Rodney Cutler

Stubborn Grays

While we’d like to pretend they don’t exist or they’re not obvious to the outside world. There is a time and a place to cover, camouflage or celebrate those stubborn grays and John-Paul Sherley-Price, senior colorist at Cutler South Beach has some solutions to combat those stubborn grays!

Look/visual

Technique

Coverage

Scattered white

odd white hair ,scattered throughout the head( usually on the parting or hairline where you can see them, annoyingly)

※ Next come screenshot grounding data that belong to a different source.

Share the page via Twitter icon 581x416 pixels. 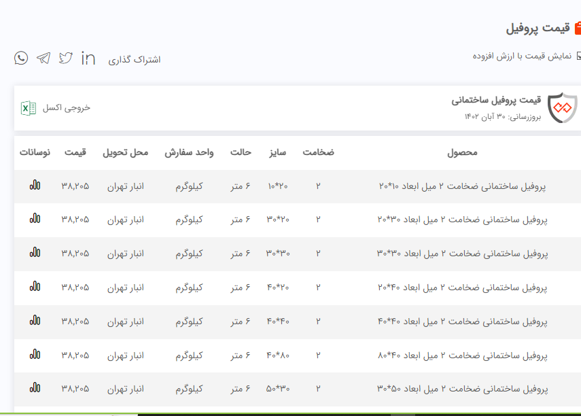pos(65,58)
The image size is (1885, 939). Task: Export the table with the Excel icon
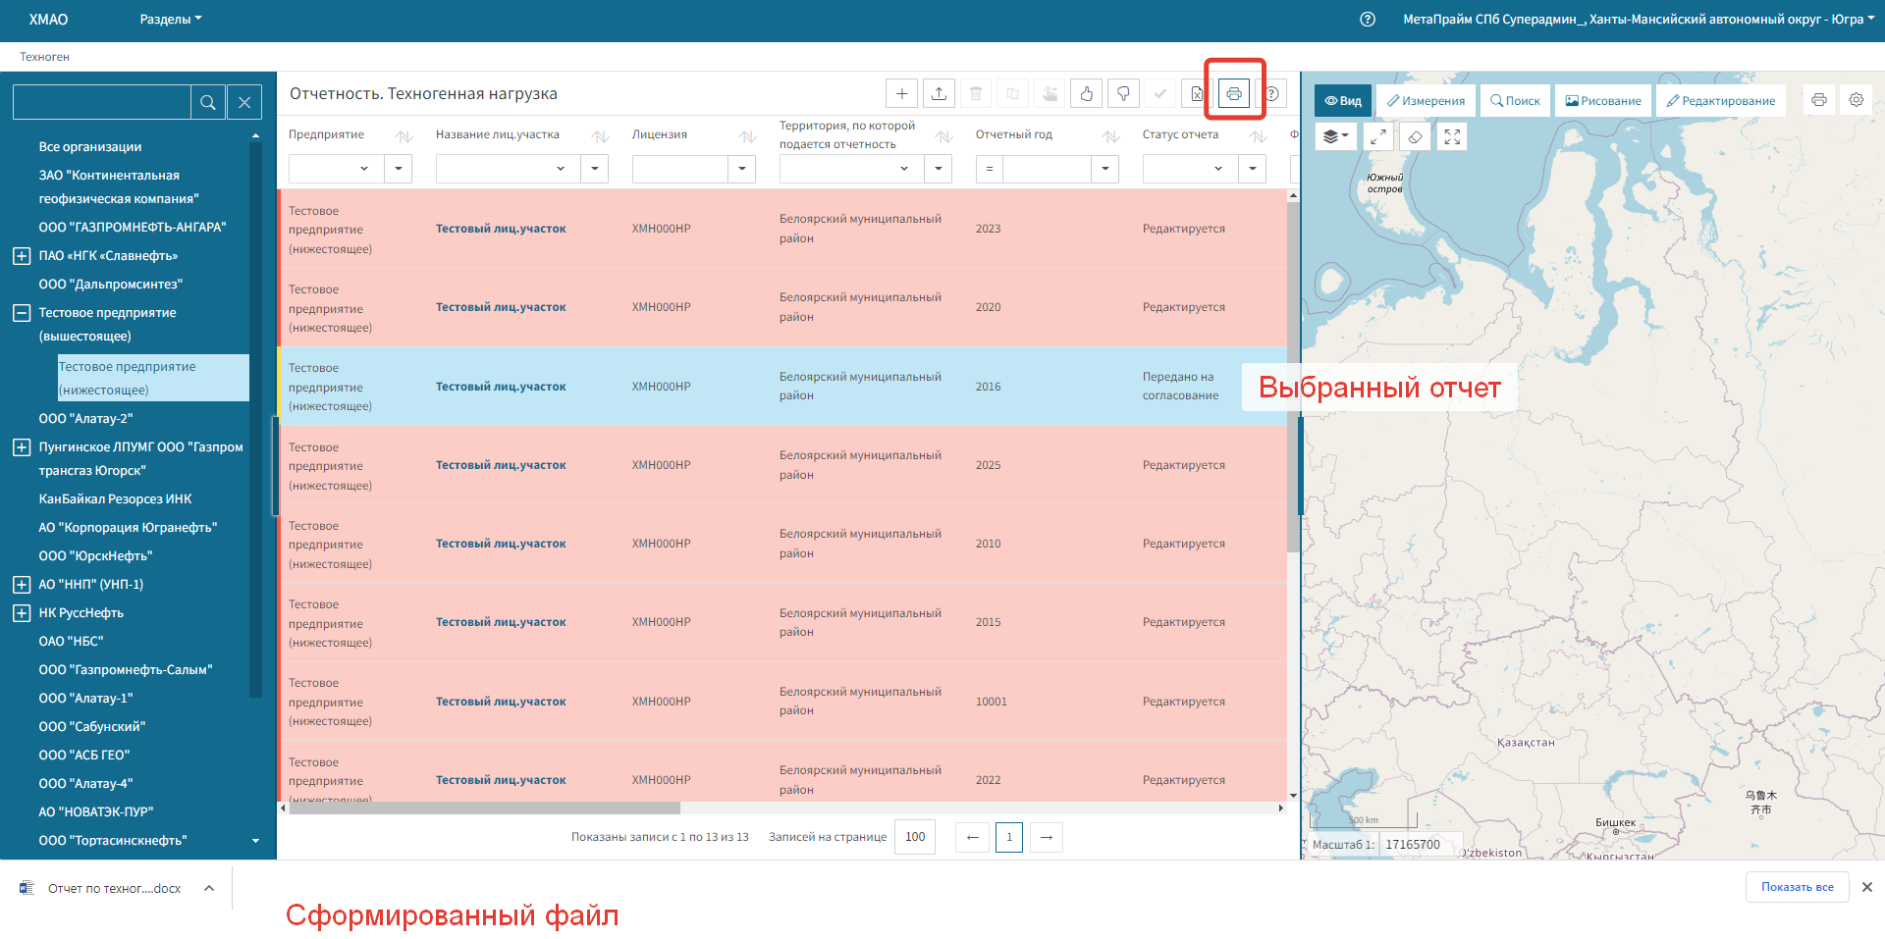[x=1197, y=94]
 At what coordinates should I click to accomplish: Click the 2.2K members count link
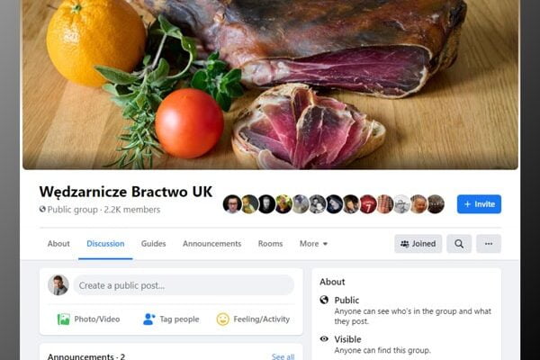pyautogui.click(x=132, y=210)
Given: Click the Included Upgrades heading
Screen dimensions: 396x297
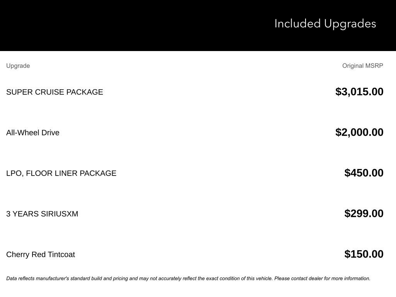Looking at the screenshot, I should click(325, 24).
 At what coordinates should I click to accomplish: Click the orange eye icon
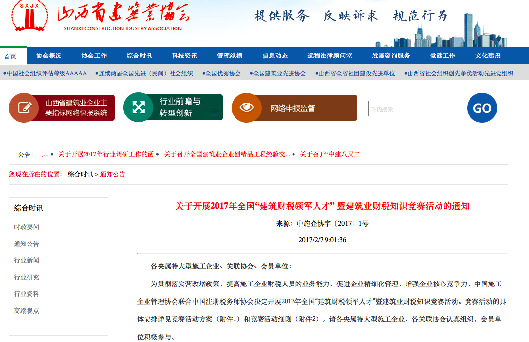246,107
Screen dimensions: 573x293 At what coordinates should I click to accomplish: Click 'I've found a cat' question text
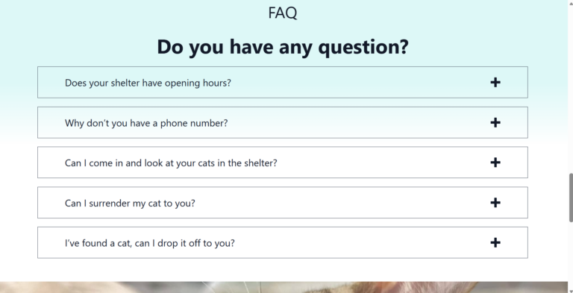[x=150, y=243]
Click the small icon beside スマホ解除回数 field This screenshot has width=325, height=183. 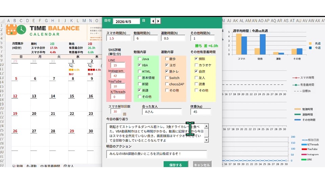(124, 114)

DO NOT PULL THEM OUT THEY WILL COME BACK! Think of blending them in with a few bleach or high-lift tint highlights keep them irregular and re-do every couple of months, so they don’t build up and become a full on commitment

Full coverage may not be a good idea as it leads to commitment try a demi-permanent every 4 to 6 weeks to blend with the natural hair, minimal commitment, but camouflages the white, fades nicely with no aggressive re-growth

25% white

starting to look gray now (especially in all the places you can see, hairline and parting just to intensify the pain)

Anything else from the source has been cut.